Accordingly, clauses (b), (c), (d), (f) and (g) of paragraph 4(iii) of the said Order are not applicable.
(iv) In our opinion, and according to the information and explanations given to us, the Company has adequate internal control
procedures commensurate with the size of the Company and nature of its business for the purchase of inventory and fixed
assets and with regard to the sale of goods and services. Further based on our examination and according to the information and
explanation given to us, we have neither come across nor have we been informed of any continuing failure to correct major
weakness in the aforesaid internal control system.
(v) (a) According to information and explanations given to us and based on the disclosure of interest made by the directors of the
Company, the particulars of contracts or arrangements referred to in section 301 of the Act have been entered in the
register required to be maintained under that section.

Stored records:
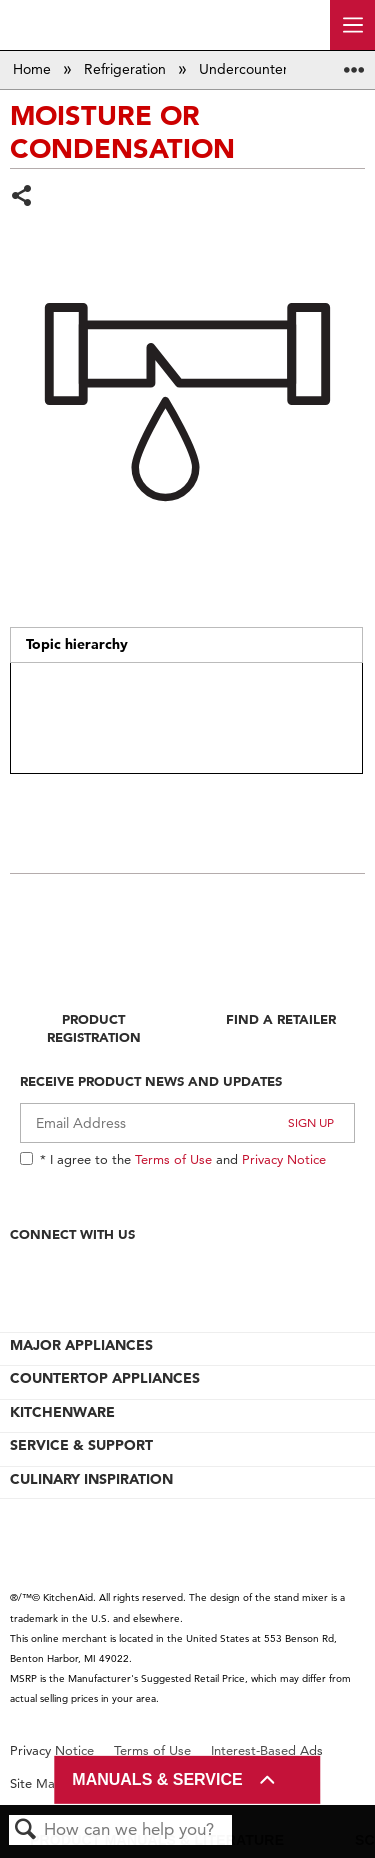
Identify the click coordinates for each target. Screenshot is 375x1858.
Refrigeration (127, 69)
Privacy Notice (284, 1159)
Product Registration (94, 1028)
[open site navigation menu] (352, 25)
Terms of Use (173, 1159)
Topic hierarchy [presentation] (77, 644)
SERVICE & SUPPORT (81, 1445)
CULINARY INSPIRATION (91, 1479)
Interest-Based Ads (267, 1750)
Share (22, 197)
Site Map (36, 1783)
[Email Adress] (187, 1123)
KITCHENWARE (62, 1412)
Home (34, 69)
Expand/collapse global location (354, 63)
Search (26, 1830)
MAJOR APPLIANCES (81, 1345)
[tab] (186, 645)
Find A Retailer (281, 1019)
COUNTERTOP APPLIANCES (105, 1378)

> [TO-DO LIST]
a. Summarize the audit report excerpt in two sentences.
b. Write the next part of the audit report excerpt, picking up after its final sentence.
This data comes from a different source than the audit report excerpt.

> [PER-TASK OUTPUTS]
a. The audit report excerpt states that clauses (b), (c), (d), (f) and (g) of paragraph 4(iii) of the Order are not applicable, and that the Company has adequate internal control procedures for purchasing inventory and fixed assets and for selling goods and services, with no continuing failure to correct major weaknesses found or reported. It also states that the particulars of contracts or arrangements referred to in section 301 of the Act have been entered in the register required under that section.

b.
(b) According to information and explanations given to us, the transactions made in pursuance of such contracts or arrangements
and exceeding the value of Rs. 5 lakhs in respect of any party during the year have been made at prices which are
reasonable having regard to the prevailing market prices at the relevant time.
(vi) In our opinion, and according to the information and explanations given to us, the Company has not accepted any deposits from
the public as per the directives issued by the Reserve Bank of India and the provisions of section 58A, 58AA and any other
relevant provisions of the Act and the rules framed there under.
(vii) In our opinion, the Company has an internal audit system commensurate with its size and nature of its business.
(viii) We have broadly reviewed the books of account maintained by the Company in respect to products where, pursuant to Rules
made by the Central Government of India, the maintenance of cost records has been prescribed under section 209(1)(d) of the
Act. We are of the opinion that prima facie, the prescribed accounts and records have been made and maintained. We have not,
however, made a detailed examination of the records with a view to determining whether they are accurate or complete.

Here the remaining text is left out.